#### Problem
Please pick out each line in the records below that contains the word "Switch" and copy those lines.

#### Records for this exercise
>>>

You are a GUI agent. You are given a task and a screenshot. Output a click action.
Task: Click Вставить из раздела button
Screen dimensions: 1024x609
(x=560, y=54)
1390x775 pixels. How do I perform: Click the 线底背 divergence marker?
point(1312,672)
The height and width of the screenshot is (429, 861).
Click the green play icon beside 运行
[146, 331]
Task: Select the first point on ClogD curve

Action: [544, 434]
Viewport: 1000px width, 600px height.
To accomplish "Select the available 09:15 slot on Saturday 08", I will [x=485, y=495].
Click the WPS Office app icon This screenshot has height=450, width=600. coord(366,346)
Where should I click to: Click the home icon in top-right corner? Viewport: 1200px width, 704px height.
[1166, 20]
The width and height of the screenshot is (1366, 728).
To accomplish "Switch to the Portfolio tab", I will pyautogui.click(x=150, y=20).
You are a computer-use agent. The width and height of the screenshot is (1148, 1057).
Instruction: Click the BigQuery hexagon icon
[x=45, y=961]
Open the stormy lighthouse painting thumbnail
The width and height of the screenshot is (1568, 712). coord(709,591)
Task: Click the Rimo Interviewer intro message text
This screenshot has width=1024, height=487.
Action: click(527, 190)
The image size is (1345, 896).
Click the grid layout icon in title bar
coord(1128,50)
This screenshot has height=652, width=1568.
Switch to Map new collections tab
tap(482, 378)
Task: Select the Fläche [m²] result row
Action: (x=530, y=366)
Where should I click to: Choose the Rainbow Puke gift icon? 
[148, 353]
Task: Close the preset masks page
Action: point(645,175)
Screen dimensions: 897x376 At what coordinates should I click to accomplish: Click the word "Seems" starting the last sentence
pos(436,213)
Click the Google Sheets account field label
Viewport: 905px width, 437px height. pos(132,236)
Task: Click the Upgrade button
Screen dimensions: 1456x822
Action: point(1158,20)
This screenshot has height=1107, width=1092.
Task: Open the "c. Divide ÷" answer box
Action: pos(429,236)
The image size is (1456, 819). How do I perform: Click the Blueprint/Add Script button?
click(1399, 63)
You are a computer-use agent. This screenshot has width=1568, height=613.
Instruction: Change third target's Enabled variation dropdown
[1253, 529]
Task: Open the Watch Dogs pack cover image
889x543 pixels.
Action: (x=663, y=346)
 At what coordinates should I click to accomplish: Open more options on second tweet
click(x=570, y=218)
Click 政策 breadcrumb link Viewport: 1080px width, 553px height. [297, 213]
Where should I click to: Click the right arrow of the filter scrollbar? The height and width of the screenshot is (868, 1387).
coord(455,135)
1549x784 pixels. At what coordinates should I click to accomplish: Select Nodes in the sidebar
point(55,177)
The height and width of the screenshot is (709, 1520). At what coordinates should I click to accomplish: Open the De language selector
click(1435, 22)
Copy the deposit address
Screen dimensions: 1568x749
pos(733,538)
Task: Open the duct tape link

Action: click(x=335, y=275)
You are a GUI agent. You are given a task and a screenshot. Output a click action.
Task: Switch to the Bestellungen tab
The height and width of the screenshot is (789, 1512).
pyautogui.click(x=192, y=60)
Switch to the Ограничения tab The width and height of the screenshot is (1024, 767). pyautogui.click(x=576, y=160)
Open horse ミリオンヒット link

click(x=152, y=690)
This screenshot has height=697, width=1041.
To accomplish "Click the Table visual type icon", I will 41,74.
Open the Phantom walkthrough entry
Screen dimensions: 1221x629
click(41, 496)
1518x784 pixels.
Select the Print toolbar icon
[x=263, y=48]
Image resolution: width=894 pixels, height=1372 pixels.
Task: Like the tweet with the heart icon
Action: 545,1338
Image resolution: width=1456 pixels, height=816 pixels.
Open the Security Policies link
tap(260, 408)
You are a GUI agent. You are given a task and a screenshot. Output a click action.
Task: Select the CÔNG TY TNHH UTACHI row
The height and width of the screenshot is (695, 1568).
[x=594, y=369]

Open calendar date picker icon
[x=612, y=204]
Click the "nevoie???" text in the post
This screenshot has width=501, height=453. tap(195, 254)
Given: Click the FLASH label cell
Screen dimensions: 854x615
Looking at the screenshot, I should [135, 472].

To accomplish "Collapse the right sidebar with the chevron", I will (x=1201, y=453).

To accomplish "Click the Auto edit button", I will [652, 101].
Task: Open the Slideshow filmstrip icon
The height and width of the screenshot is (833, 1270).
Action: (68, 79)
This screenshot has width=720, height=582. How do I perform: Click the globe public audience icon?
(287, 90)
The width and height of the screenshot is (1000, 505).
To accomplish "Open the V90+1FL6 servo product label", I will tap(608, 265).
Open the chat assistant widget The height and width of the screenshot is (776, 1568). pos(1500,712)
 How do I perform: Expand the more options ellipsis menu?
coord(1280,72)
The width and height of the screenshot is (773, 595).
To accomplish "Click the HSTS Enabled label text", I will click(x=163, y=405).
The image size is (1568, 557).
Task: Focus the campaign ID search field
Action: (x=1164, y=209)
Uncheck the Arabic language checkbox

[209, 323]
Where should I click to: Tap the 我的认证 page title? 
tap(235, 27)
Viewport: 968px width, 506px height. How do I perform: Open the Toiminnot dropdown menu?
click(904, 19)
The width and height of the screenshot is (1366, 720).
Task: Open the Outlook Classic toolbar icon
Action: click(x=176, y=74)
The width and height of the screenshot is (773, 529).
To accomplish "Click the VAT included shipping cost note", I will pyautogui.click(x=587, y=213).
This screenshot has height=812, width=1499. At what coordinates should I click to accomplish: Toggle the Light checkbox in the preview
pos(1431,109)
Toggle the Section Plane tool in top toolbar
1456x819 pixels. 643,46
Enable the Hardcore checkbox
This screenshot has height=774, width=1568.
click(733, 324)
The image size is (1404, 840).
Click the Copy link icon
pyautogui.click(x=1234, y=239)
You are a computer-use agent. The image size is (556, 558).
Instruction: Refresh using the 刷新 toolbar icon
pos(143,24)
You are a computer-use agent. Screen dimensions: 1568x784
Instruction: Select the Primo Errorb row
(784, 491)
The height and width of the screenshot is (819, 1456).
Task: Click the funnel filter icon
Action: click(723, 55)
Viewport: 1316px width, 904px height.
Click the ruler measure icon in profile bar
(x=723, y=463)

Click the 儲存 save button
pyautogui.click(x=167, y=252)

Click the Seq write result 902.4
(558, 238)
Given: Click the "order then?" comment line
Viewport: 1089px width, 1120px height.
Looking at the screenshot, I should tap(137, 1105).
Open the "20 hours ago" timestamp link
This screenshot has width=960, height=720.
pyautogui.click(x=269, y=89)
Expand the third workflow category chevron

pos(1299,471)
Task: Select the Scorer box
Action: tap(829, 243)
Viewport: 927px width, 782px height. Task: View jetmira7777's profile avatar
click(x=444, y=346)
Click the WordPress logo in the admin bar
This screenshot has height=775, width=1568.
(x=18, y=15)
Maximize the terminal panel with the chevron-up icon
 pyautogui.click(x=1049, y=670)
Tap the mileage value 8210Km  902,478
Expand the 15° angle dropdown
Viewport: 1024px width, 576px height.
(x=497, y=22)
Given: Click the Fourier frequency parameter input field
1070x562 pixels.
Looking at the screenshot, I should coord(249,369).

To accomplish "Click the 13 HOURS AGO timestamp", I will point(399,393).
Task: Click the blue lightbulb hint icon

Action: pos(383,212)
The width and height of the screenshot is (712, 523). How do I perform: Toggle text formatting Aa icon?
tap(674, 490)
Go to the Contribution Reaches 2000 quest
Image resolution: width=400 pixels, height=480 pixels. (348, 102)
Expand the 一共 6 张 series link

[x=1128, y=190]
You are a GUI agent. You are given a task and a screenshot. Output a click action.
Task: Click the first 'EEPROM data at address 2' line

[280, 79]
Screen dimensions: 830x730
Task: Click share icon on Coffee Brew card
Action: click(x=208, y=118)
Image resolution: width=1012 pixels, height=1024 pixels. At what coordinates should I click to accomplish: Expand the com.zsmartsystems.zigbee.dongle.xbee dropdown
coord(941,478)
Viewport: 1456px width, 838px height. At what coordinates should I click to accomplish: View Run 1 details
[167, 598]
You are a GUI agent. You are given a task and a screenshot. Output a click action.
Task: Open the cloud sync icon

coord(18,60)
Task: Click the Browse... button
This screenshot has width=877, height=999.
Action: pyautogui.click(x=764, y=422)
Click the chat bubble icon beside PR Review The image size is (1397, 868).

<<<

#### Exercise output
To accomplish "Switch to the Portfolio tab", I will pyautogui.click(x=150, y=20).
Switch to Map new collections tab
Task: Switch to the Bestellungen tab
Switch to the Ограничения tab The width and height of the screenshot is (1024, 767). pyautogui.click(x=576, y=160)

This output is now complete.